--- Problem description ---
Please return every line in the entries below with the word "agent" in it.
Records to process START
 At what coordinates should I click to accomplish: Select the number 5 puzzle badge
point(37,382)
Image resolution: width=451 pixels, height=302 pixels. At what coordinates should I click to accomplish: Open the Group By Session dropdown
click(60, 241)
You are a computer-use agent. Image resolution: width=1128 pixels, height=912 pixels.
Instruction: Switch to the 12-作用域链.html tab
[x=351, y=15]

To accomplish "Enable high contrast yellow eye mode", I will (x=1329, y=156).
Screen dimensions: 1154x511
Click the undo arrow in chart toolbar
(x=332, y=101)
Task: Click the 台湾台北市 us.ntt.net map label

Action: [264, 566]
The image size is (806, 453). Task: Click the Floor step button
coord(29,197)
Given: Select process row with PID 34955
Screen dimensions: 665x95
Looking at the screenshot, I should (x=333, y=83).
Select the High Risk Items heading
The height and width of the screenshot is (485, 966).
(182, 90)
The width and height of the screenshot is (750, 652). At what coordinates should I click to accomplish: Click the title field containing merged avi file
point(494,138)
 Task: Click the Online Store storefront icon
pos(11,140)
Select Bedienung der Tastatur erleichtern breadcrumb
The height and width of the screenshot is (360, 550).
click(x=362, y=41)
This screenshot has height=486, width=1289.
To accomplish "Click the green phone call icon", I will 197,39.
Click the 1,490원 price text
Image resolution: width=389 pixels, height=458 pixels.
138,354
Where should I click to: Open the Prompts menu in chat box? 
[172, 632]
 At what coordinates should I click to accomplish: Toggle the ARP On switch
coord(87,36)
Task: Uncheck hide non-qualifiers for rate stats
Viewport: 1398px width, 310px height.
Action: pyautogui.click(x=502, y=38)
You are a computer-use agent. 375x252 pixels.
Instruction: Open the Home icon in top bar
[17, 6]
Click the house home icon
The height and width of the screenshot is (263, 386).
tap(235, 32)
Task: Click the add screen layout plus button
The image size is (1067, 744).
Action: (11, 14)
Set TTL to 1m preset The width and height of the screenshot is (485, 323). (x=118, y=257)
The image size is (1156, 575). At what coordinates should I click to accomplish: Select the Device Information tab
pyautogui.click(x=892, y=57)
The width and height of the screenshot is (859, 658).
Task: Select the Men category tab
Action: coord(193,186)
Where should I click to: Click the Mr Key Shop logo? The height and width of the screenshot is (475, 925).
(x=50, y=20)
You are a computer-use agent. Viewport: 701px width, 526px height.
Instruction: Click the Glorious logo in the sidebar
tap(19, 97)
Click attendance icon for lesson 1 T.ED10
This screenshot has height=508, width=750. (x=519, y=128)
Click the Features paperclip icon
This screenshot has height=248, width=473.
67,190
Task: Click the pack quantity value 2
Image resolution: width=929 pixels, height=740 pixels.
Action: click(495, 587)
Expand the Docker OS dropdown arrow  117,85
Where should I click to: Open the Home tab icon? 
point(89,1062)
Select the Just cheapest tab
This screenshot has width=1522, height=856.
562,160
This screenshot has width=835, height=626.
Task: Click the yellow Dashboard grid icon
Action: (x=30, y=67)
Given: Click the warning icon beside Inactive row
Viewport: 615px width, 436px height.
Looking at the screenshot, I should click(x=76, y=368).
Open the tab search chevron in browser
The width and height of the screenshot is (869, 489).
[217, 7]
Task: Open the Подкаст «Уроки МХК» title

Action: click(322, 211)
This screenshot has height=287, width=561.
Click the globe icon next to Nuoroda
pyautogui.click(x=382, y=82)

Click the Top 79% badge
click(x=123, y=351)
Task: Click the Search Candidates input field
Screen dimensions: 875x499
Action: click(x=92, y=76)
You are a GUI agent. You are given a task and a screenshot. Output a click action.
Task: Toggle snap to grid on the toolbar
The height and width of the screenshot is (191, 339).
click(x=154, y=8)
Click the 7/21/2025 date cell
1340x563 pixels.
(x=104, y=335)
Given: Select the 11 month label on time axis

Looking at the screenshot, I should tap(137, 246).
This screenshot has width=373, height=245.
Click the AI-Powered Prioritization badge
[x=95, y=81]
Records to process END
--- Result below ---
You are a computer-use agent. Image resolution: width=1128 pixels, height=912 pixels.
You are a computer-use agent. 375x252 pixels.
You are a computer-use agent. Viewport: 701px width, 526px height.
You are a GUI agent. You are given a task and a screenshot. Output a click action.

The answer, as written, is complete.